Dosen dari Fakultas Hukum UB Dhia Al Uyun menilai berbagai upaya pemanggilan dan pembekuan kegiatan EM UB yang dilakukan oleh Wakil Rektor (Warek) III UB merupakan bentuk represivitas untuk membungkam kritik mahasiswa. EM UB telah melakukan sejumlah aksi demonstrasi seperti pemberian gelar doktor kehormatan oleh UB kepada Menteri BUMN, Program Mahasiswa Membangun Desa, Womens Day-anti kekerasan seksual, serta tragedi Kanjuruhan.
"Aksi ini sebenarnya menjadi fungsi bagi mahasiswa untuk peduli, aktif dan bersuara pada situasi-situasi kemanusiaan," kata Dhia saat dikonfirmasi Republika, Rabu (21/6/2023).
Tindakan represif yang terjadi pada EM UB diiringi dengan pembekuan berbagai pendanaan proposal. Berdasarkan laporan yang diterima, setidaknya terdapat 16 kegiatan yang tidak dapat berjalan atau berjalan dengan dana pribadi mahasiswa. Kondisi ini realisasi ancaman Warek III untuk tidak berdemo di UB maupun di luar UB dalam pertemuan 5 Juni 2023.

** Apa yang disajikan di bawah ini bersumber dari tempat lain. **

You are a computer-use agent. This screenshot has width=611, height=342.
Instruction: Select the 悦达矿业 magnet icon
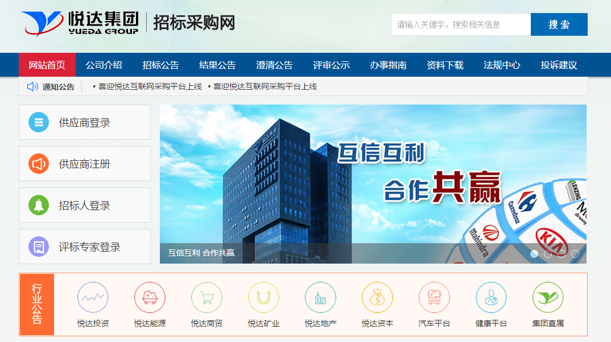pyautogui.click(x=263, y=297)
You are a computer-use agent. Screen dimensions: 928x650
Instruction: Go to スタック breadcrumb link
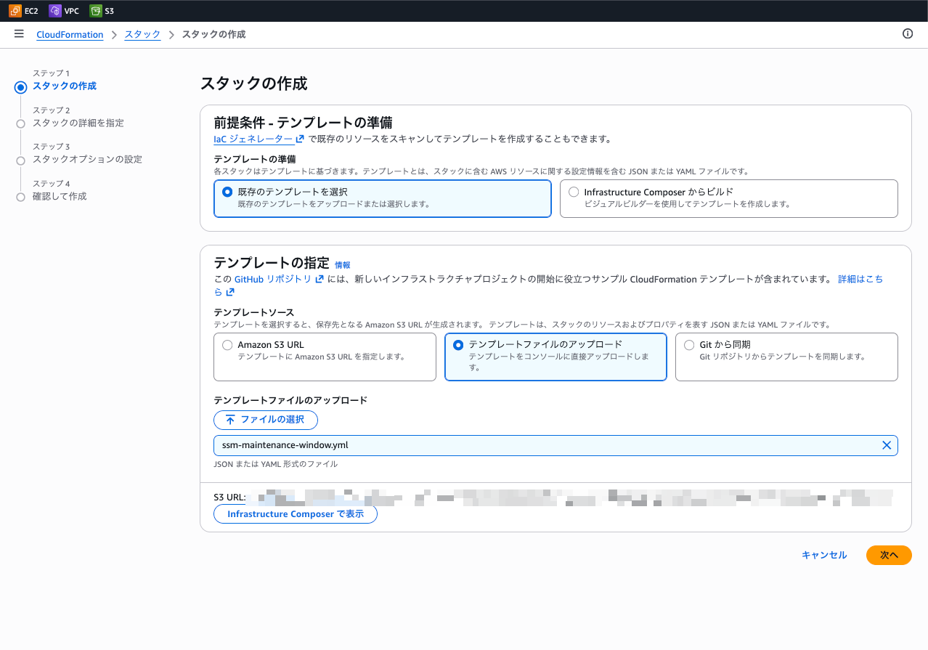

Dhia menyayangkan adanya kondisi tersebut mengingat budaya kritik merupakan cara-cara melaksanakan kebebasan akademik. Itu artinya cara-cara akademik tersebut tidak boleh dibatasi melalui pendisiplinan. Apalagi kritik termasuk bagian dari kebebasan akademik, bahkan UU Nomor 9 Tahun 1998 menjamin bahwa aksi demo bukan larangan negara.

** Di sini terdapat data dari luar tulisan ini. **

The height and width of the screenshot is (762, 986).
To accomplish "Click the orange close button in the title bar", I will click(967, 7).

Merujuk hal tersebut, Dhia bersama sejumlah lembaga dan aktivis serta akademisi menyatakan, upaya pembungkaman yang dilakukan oleh Warek III UB termasuk pelanggaran terhadap prinsip-prinsip kebebasan akademik. Mereka juga mendukung upaya EM untuk menagih komitmen Warek III. Hal ini terutama untuk menjamin kebebasan akademik di lingkungan kampus.
Selain itu, pihaknya juga mendorong rektor, senat dan Majelis Wali Amanat UB untuk mengambil langkah-langkah strategis dalam menjamin kebebasan akademik. Lalu mendorong masyarakat sipil untuk turut bersolidaritas dalam penciptaan budaya dan integritas kampus di Indonesia.